**PROBLEM TO WORK ON**
With the pictures left out, copy the listing below exactly.
------
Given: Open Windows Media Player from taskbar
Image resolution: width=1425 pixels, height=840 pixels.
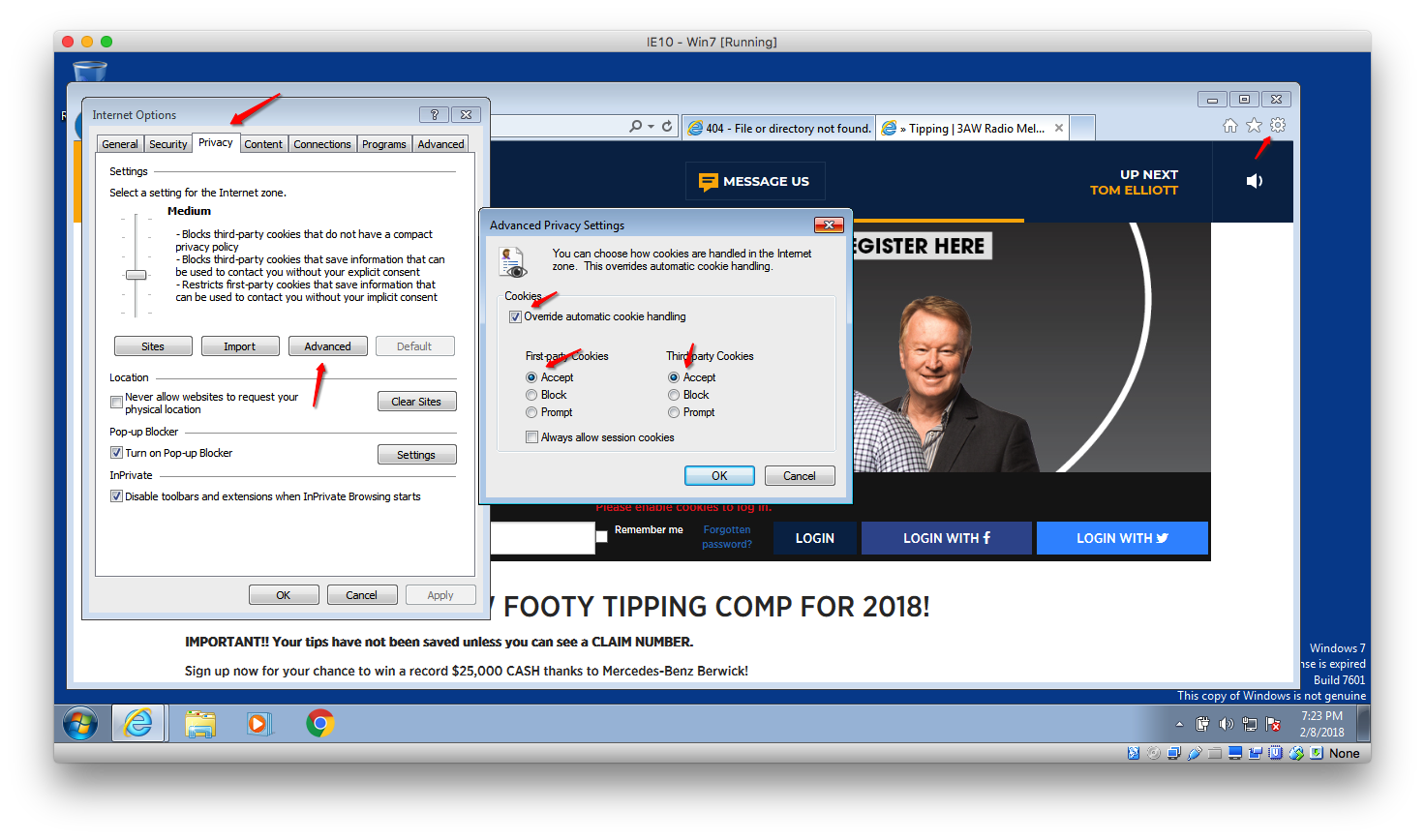Looking at the screenshot, I should click(259, 723).
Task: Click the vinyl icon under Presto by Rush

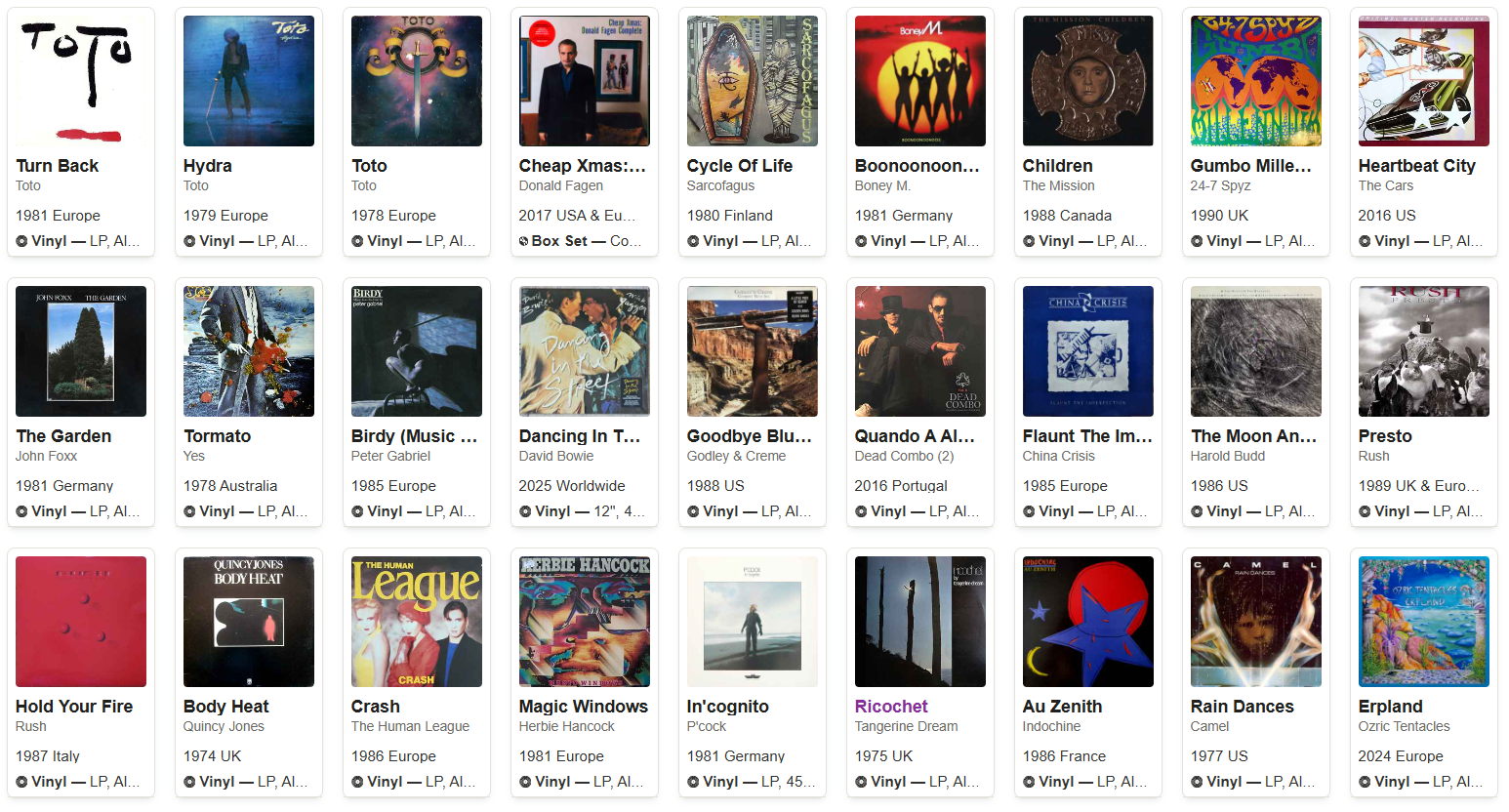Action: pyautogui.click(x=1365, y=511)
------
**ANSWER TO THIS PROBLEM**
Given: Open Windows Media Player from taskbar
Image resolution: width=1425 pixels, height=840 pixels.
Looking at the screenshot, I should click(259, 723).
Task: Click the vinyl icon under Presto by Rush

Action: pyautogui.click(x=1365, y=511)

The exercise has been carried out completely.